Its the 22nd day and there are eight eggs left. I just heard a chirping sound inside the eggs. . . Plz suggest what to do next? When is the possibility for hatchout?

Thanks

To Shan Just wait and see. If you can provide heat to coop, such as leaving a light bulb on, that might be a good idea. I know it is hard not to help but I have always been told, and have read, you are never suppose to help. Hopefully you will have a few chicks soon. They will need chick starter and warmth the mother hen will keep them warm, you should make sure they are in a warm spot though after hatching, either move the entire family or remove the chicks.

Hi Brenda, How are you? Thanks for helping me last time. This time I again need ur help. First I would like to tell you my last experience. Out of 13 eggs only 1 chick hatched . There was pale-yellow coloured lices on the chick and hen. The chick was one month old. I applied an ayurvedic ointment bought from veterian drug shop for pests and lices on the hen and chick. After one day the chick became ill. The ointment was poisnous and it killed the chick the next day. The hen was ok. This time I had one hen sitting on 7 eggs. I candled the eggs and all of them contain chick growing inside. After hatchout I saw brown colour lices sticking on chicks heads. Are they fatal to them. What should I do? Plz suggest. . . I used to make hen take a dust bath when she was sitting on eggs. Why this happens? Is there a way to prevent them. . . Please revert soon . Thanks.

to Shaan I have never personally had experience with lice on my hens. I suggest speaking to a vet in your area about proper medication for chickens for lice. I would ask about Diatomaceous Earth - you would need FOOD GRADE, it would be used on them and in their coup. I suspect proper medication would be better. Lice are parasites, a pest to your birds, a heavy infestation could be fatal for a chick. If possible you should remove them by hand when you see them (use tweezers) but this will not end the problem as you will still have eggs. Good luck, congrats on your chicks.

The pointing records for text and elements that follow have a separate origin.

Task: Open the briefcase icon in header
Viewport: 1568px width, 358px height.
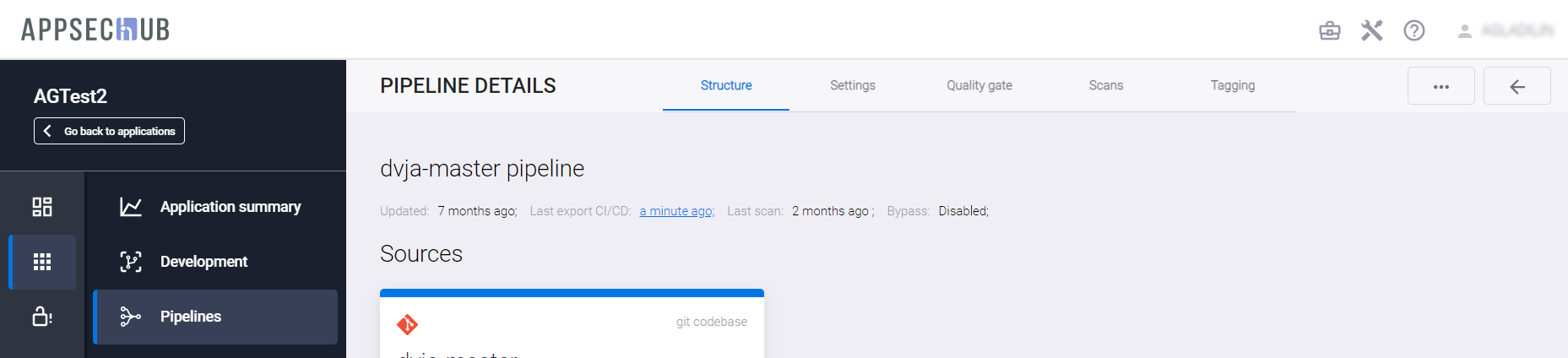Action: [x=1330, y=31]
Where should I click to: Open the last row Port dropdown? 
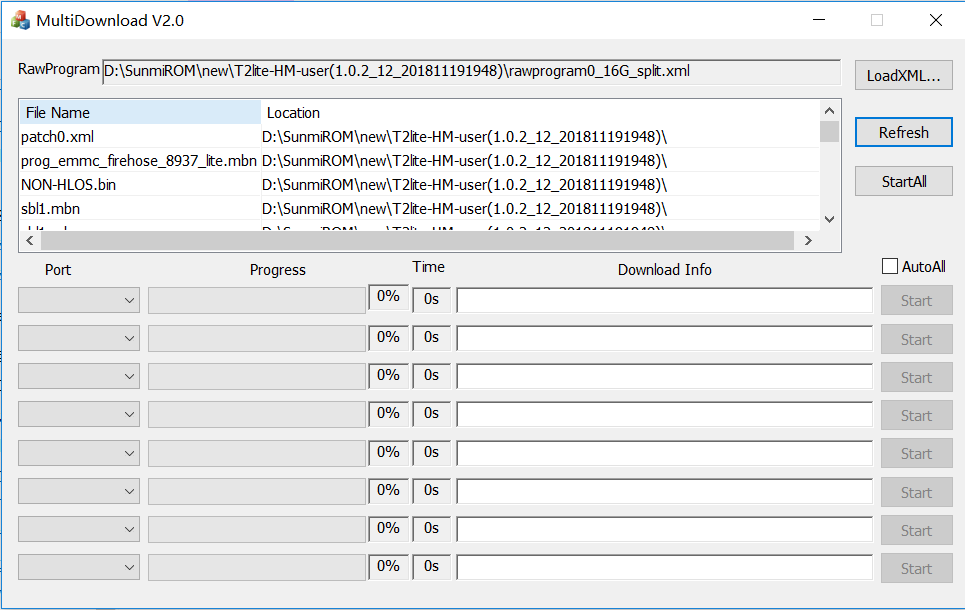click(x=79, y=568)
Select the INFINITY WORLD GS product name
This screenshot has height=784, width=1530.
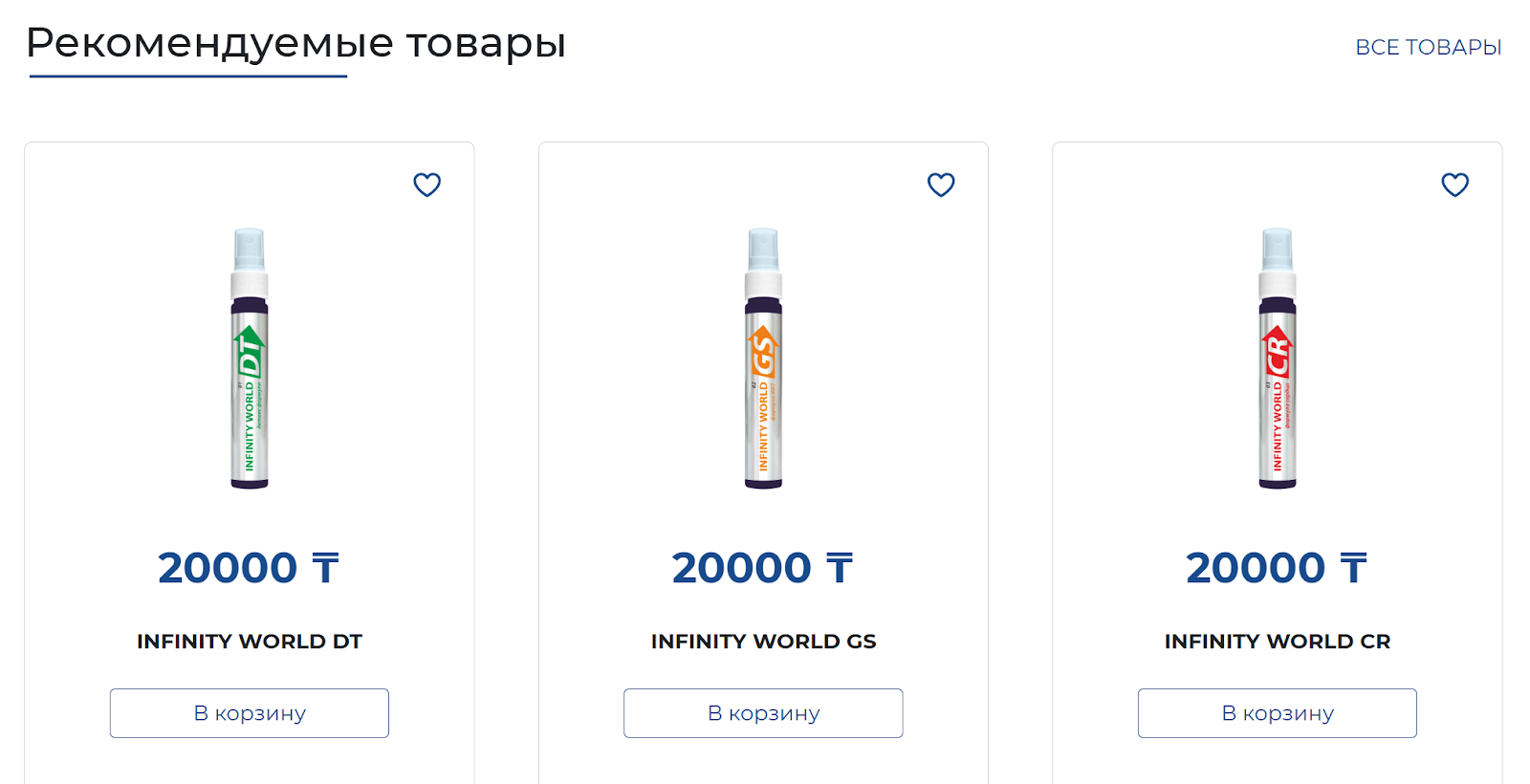point(764,642)
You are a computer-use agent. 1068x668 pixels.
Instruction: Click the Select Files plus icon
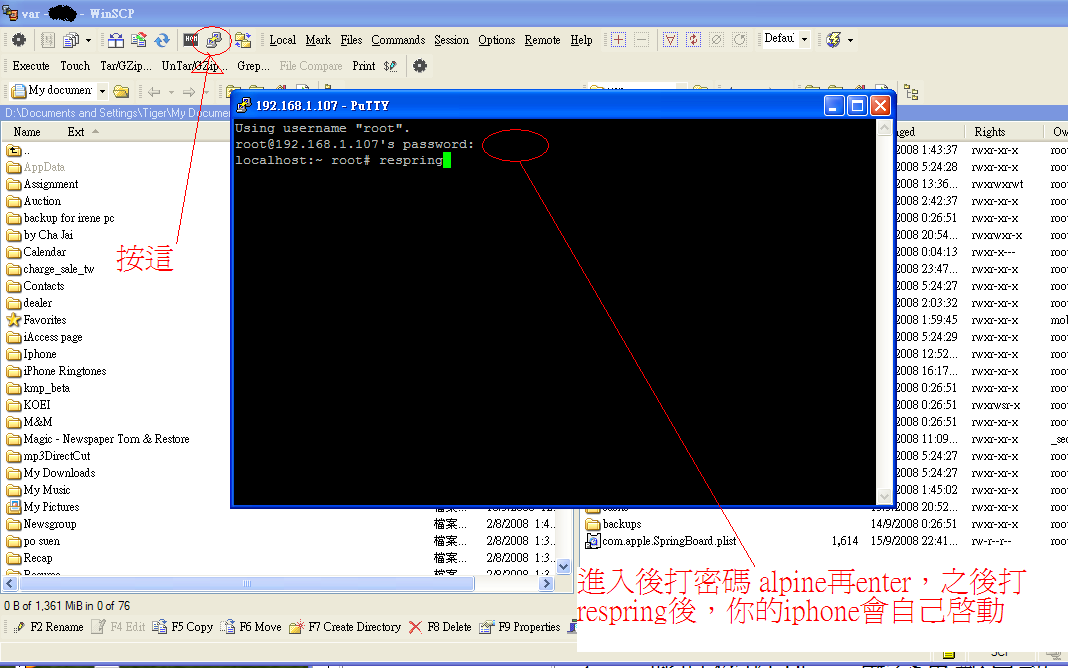coord(618,40)
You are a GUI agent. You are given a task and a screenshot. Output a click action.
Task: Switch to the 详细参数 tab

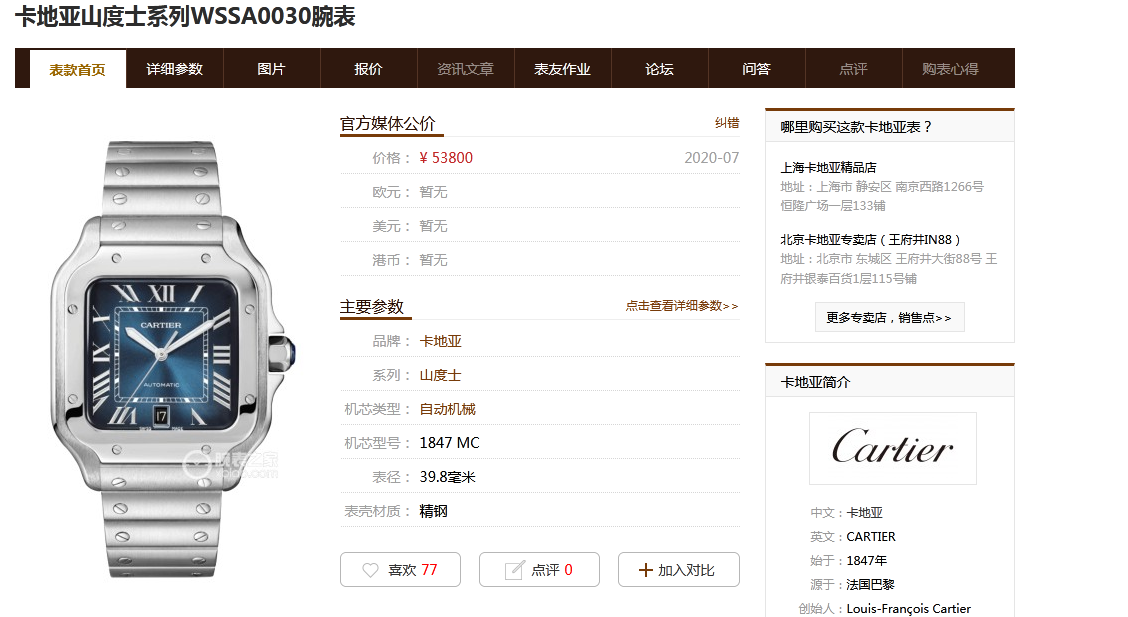(x=175, y=69)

Ranked #18 in Farm Animals

Does rotating chicken eggs kill the embryo? This is usually the case with reptile eggs (lizards, turtles, etc.) And is temperature a factor in gender development? Again, with sea turtles this is the case and a variance of a few degrees can alter the gender of the entire clutch. I had a friend in Australia that used to go on Loggerhead rescure missions to relocate nesting sites of eggs that were 'in peril' due to location and/or inability of nesting female to reach more suitable egg-laying grounds (e.g., highway or buildings in the path, etc.) and the rescurers had to be mindful of how the eggs were laid into the nest (marked to indicate 'up/top' and maintained this way) and lastly, moved to a location of the same ambient sand temperature. Here, it is figured that the female 'knows' the suitable temperature to produce the required gender. Any human attempt to intervene and produce say, more females/more males, likely would do more harm than good...  

Ranked #18 in Farm Animals

p.s., -can chickens be parthenogenic? Some birds (and reptiles) are, and some reptiles can 'change gender' if required (this was recently discovered that Komodo Dragons can switch from male to female/vice versa under certain conditions (such as isolation, which includes zoo-lept specimens which is where this was discovered...)

To thestickman. If you were to shake the eggs this would kill the chicks, in fact in Vancouver's Stanley park for years (I do not know if they still do it) the park officials would shake the eggs of the Canadian Geese because there were too many of them.  However they do need to be turned gently, this should be stopped 3 days before hatching. I have never heard of a chicken changing gender however in some groups of hens one hen will act dominant like a rooster and may even crow and stop laying but she will not physically become a rooster to the extent you refer to.

Outstanding article, Brenda.  I also love the discussion.

Hi, I have a question regarding the problem I am facing.My aseel hen is almost 8 months old but not start laying eggs yet. But the hen sits on others eggs daily for sometime and then leave the eggs. Kindly tell me that whether my hen gets broody or will lay eggs or not.